Any field you’ll be using as a number should be saved as a number. This means if you wish to increment the value or sort it in numeric order.
Sorting compares all numeric types equally: if you had a 32-bit integer, a 64-bit integer, and a double with values 2, 1, and 1.5, they would end up sorted in the correct order. However, certain operations demand certain types: bit operations (AND and OR) only work on integer fields (not doubles). The database will automatically turn 32-bit integers into 64-bit integers if they are going to overflow (due to an $inc, say), so you don’t have to worry about that.
Similarly to numbers, exact dates should be saved using the date type. However, dates such as birthdays are not exact; who knows their birth time down to the millisecond? For dates such as these, it often works just as well to use ISO-format dates: a string of the form yyyy-mm-dd. This will sort birthdays correctly and match them more flexibly than if you used dates, which force you to match birthdays to the millisecond.
All strings in MongoDB must be UTF-8 encoded, so strings in other encodings must be either converted to UTF-8 or saved as binary data.
Always save ObjectIds as ObjectIds, not as strings. This is important for several reasons. First, queryability: strings do not match ObjectIds and ObjectIds do not match strings.

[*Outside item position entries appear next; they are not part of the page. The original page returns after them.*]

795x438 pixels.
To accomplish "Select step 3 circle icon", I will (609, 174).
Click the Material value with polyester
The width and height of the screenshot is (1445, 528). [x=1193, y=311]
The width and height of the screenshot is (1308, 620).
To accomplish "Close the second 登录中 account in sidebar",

Second, ObjectIds are useful: most drivers have methods that can automatically extract the date a document was created from its ObjectId. Finally, the string representation of an ObjectId is more than twice the size, on disk, as an ObjectId.

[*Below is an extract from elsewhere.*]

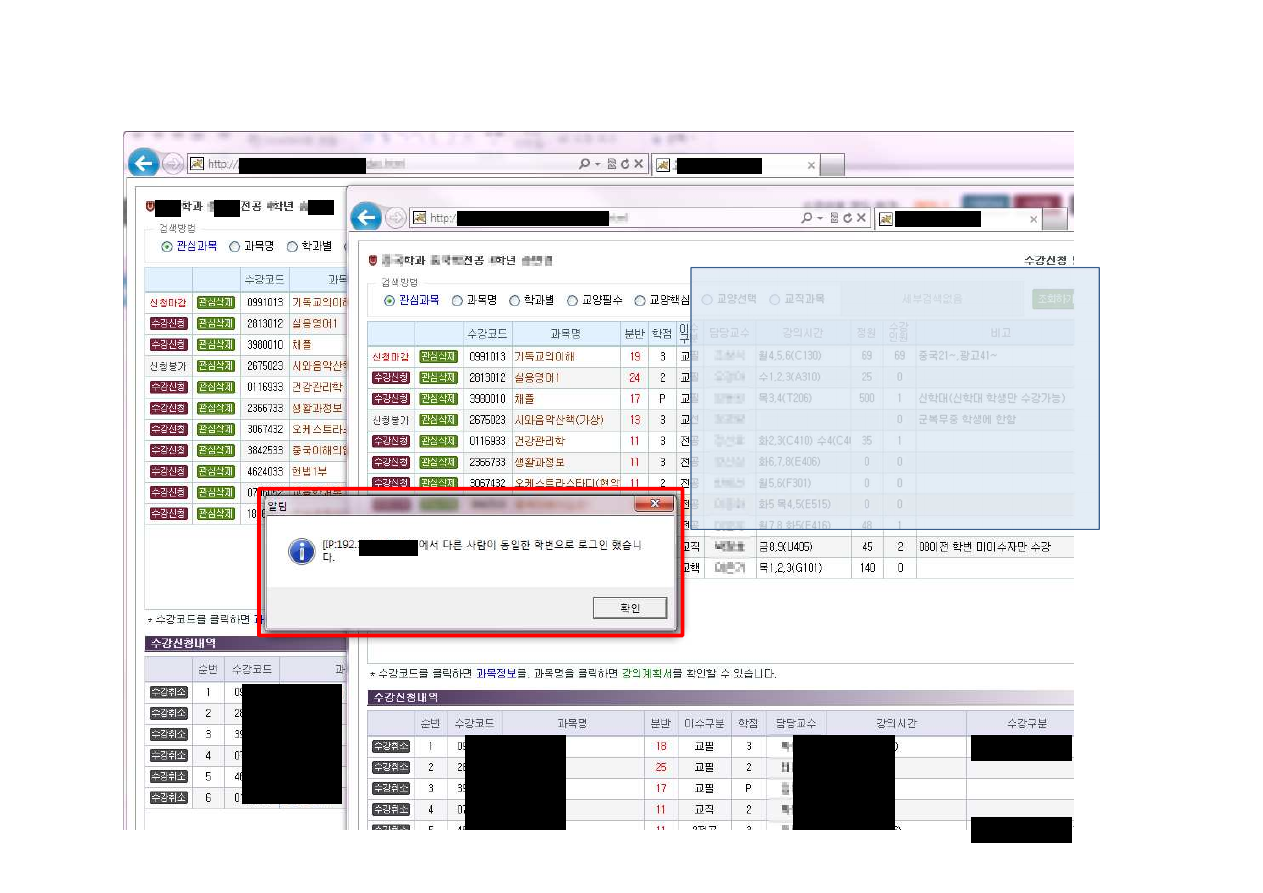Click the back arrow in the front browser window
Viewport: 1263px width, 893px height.
coord(366,217)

Tip 4: Avoid using a document for _id
You should almost never use a document as your _id value, although it may be unavoidable in certain situations (such as the output of a MapReduce). The problem with using a document as _id is that indexing a document is very different than indexing the fields within a document. So, if you aren’t planning to query for the whole subdocument every time, you may end up with multiple indexes on _id, _id.foo, _id.bar, etc., anyway.

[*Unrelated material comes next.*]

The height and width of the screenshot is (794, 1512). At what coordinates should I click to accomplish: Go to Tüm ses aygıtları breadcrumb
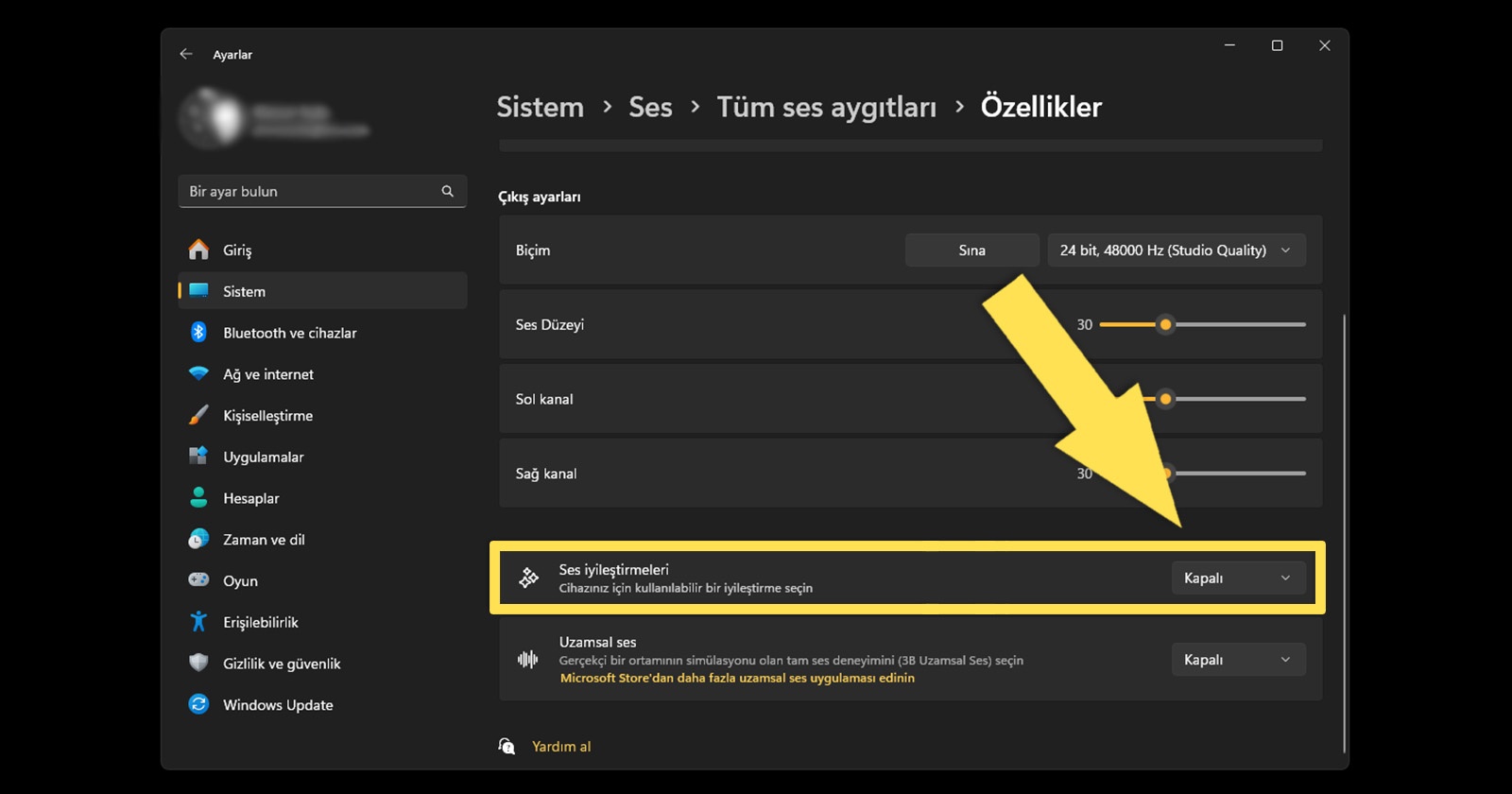pyautogui.click(x=826, y=107)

You also cannot change _id without overwriting the entire document, so it’s impractical to use it if fields of the subdocument might change.
Tip 5: Create indexes that cover your queries
If we only want certain fields returned and can include all of these fields in the index, MongoDB can do a covered index query, where it never has to follow the pointers to documents and just returns the index’s data to the client. So, for example, suppose we have an index on some set of fields:
> db.foo.ensureIndex({"x" : 1, "y" : 1, "z" : 1})
Then if we query on the indexed fields and only request the indexed fields returned, there’s no reason for MongoDB to load the full document:
> db.foo.find({"x" : criteria, "y" : criteria},
... {"x" : 1, "y" : 1, "z" : 1, "_id" : 0})
Now this query will only touch the data in the index, it never has to touch the collection proper. Notice that we include a clause “_id” : 0 in the fields-to-return argument. The _id is always returned, by default, but it’s not part of our index so MongoDB would have to go to the document to fetch the _id. Removing it from the fields-to-return means that MongoDB can just return the values from the index.
If some queries only return a few fields, consider throwing these fields into your index so that you can do covered index queries, even if they aren’t going to be searched on. For example, z is not used in the query above, but it is a field in the fields-to-return and, thus, the index.
Tip 6: Always use safe writes in development
In development, you want to make sure that your application is behaving as you expect and safe writes can help you with that. What sort of things could go wrong with a write? A write could try to push something onto a non-array field, cause a duplicate key exception (trying to store two documents with the same value in a uniquely indexed field), remove an _id field, or a million other user errors. You’ll want to know that the write isn’t valid before you deploy.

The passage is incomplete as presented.